Reading text:
He was one of several voices condemning the Cottonwood Heights Police Department’s handling of the protest that spiraled into clashes with demonstrators, saying officers provoked the group in a power play.

The group was marching from a park to the yard where 19-year-old Zane James was shot in the back and killed by Cottonwood Heights police in 2018 after he allegedly robbed two stores with what was later determined to be a pellet gun. His family is suing the city over his death.

“This is exactly why our son was shot,” Tiffany James said at a Monday news conference. “This is a culture of police power that is not community friendly and needs to be addressed.”

Cottonwood Heights police defended their response as necessary and said several officers sustained broken bones, with one choked to the point of unconsciousness. Mayor Mike Peterson said the city will investigate both the protest and the police response.

“We fully support the First Amendment, but we feel strongly that local laws and ordinances must be adhered to,” Peterson said. “The situation at Mill Hollow is regrettable. We never want to see things escalate as the one did Sunday evening.”

Fights broke out Sunday after authorities told the roughly 100 demonstrators to move to the sidewalks and used patrol cars to block the street. Officers used pepper spray, stun guns and batons, detaining several demonstrators and arresting a total of eight in an upscale neighborhood tucked in the foothills southeast of Salt Lake City.

A group of state lawmakers belonging to racial and ethnic minorities called Monday for an investigation and statewide de-escalation training and police reform.

“There is no excuse for the CHPD using such a heavy-handed approach, with some officers dressed in full military combat gear, for what would have otherwise been a nonviolent Sunday protest,” reads the statement from Democratic lawmakers Sens. Luz Escamilla and Jani Iwamoto; and Reps. Angela Romero, Karen Kwan and Mark Wheatley.

Data:
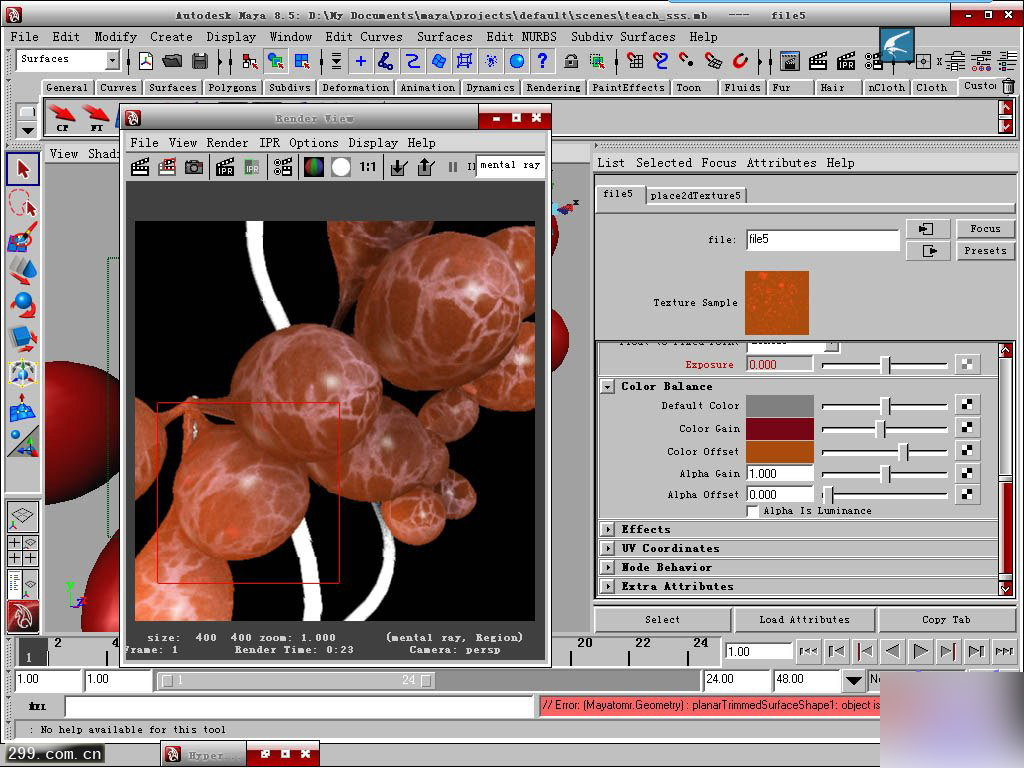The width and height of the screenshot is (1024, 768).
Task: Click the save scene floppy disk icon
Action: 200,61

Set problem:
In the protest article, condense the paragraph beginning "Fights broke out Sunday" into a short bulleted list that keeps its main facts.

Expected output:
- Fights broke out Sunday after authorities told about 100 demonstrators to move to the sidewalks and blocked the street with patrol cars.
- Officers used pepper spray, stun guns and batons.
- Several demonstrators were detained and eight were arrested.
- It happened in an upscale neighborhood in the foothills southeast of Salt Lake City.